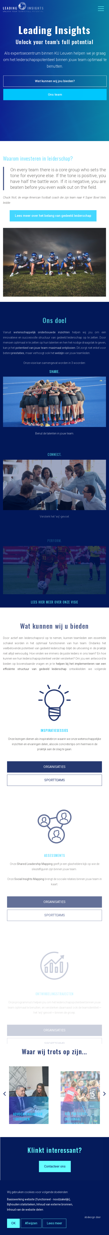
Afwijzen (31, 1223)
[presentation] (4, 1090)
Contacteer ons (68, 1166)
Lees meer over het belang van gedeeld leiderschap (53, 227)
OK (13, 1223)
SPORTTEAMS (54, 793)
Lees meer (54, 1223)
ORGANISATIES (54, 780)
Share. (54, 384)
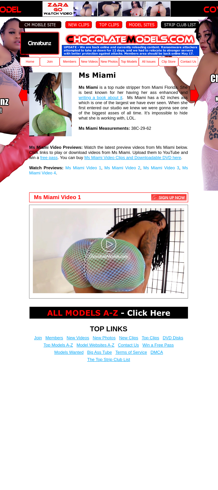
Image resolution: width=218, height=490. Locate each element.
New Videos (78, 337)
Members (54, 337)
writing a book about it (100, 97)
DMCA (157, 352)
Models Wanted (69, 352)
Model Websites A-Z (95, 345)
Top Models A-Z (58, 345)
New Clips (128, 337)
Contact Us (128, 345)
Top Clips (150, 337)
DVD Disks (173, 337)
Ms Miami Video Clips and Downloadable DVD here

_ _ _ _ _ _ _

**THE PROBLEM:**
Present every line above as a numbered list, skipping blank lines and leaving the pictures out.

**RESULT OF THE TASK:**
1. Afwijzen (31, 1223)
2. [presentation] (4, 1090)
3. Contacteer ons (68, 1166)
4. Lees meer over het belang van gedeeld leiderschap (53, 227)
5. OK (13, 1223)
6. SPORTTEAMS (54, 793)
7. Lees meer (54, 1223)
8. ORGANISATIES (54, 780)
9. Share. (54, 384)
10. Image resolution: width=218, height=490. Locate each element.
11. New Videos (78, 337)
12. Members (54, 337)
13. writing a book about it (100, 97)
14. DMCA (157, 352)
15. Models Wanted (69, 352)
16. Model Websites A-Z (95, 345)
17. Top Models A-Z (58, 345)
18. New Clips (128, 337)
19. Contact Us (128, 345)
20. Top Clips (150, 337)
21. DVD Disks (173, 337)
22. Ms Miami Video Clips and Downloadable DVD here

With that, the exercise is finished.